2- Por otra parte, es un gran acto de poder, nombrar. No por nada la Iglesia se arrogaba el poder de bautizar; luego su poder bautizante quedó superado por la identificación dada por la institucionalidad disciplinaria; y ahora… Como sea, nombrar es un acto de poder, pero, acaso, también de potencia (poder como poder-sobre otra cosa, y potencia como poder-hacer cosas). Andar dándole nombres a las cosas es, en buena medida, ponerle otros nombres; poner nombres -a cosas, a personas- implica depreciar el o los nombres que tenían. 

Una cultura fuerte tiene gran ejercicio nominalizador.

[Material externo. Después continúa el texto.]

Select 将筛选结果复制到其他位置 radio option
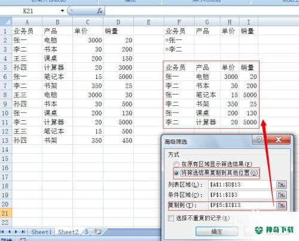Viewport: 299px width, 241px height. (x=176, y=173)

Para nosotros, esto se llama así. Y cuanto más específicas son las cosas nombradas, más crece el mundo nuestro: más cosas merecen la distinción de un nombre. Más entes, existentes, hay. Más pliegues de nuestro mundo. Verbigracia, la comida de un pueblo (cosa que se ve mucho en México, por ejemplo). Tiene mayor entidad una cosa con nombre propio que una variación de otra cosa. Una ensalada: ¿se la nombra enumerando sus ingredientes, o le damos nombre a cada diversa combinación? Porque además de “renombrar”, dar nombres puede aumentar la cosidad -o bueno, perdón, la entidad- de nuestro mundo. 

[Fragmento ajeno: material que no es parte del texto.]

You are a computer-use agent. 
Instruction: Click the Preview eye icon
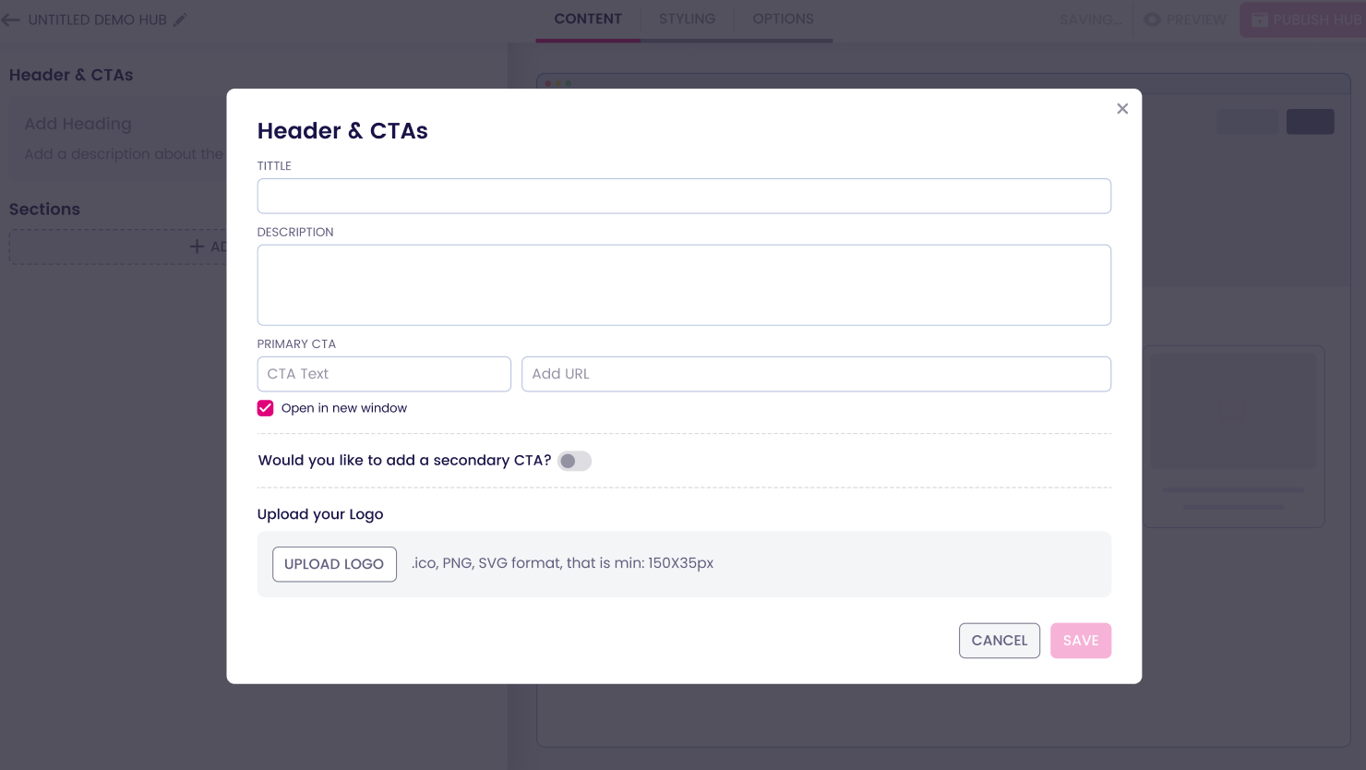(x=1152, y=19)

Pensar y escribir (y el y nombra aquí a una conjunción de dos momentos de un proceso) quizá sea actividad de nombrar el mundo. En los nombres dados de las cosas nos arrolla lo dado, el estado de las cosas -el statu quo-. Vivir sin nombrar es vivir a pura adaptación, a pura obediencia. Pensar y escribir -más allá, más acá de toda imagen de “autor” o incluso de “obra”- es un modo de ejercer el íntimo trabajo poético de traducción de las cosas, de su sentido. Qué es esto para mí, siendo ese “mí” un sujeto que puede ser colectivo (¿no se nombran de otro modo las cosas por ejemplo a partir de una revuelta como la chilena, no pasan a ser efectivamente otras, es decir a tener otros efectos?). Es más, hay que ver si alguna vez un sujeto no es un punto de vista -punto perceptivo y expresivo- de factura rigurosamente colectiva, a veces con y otras sin conciencia de sí. Escribir como resistencia a que el mundo sea potestad ajena sin más. No hay zona de lo real con la que no podríamos hacer el ejercicio de ver cómo la nombramos, cómo la contamos.  Nombrar las cosas, sí, pero nombrar también el ritmo, la temporalidad de las cosas, nombrar su tono, su timbre; porque, acaso, sobre todo nombramos con el espacio que está entre las palabras.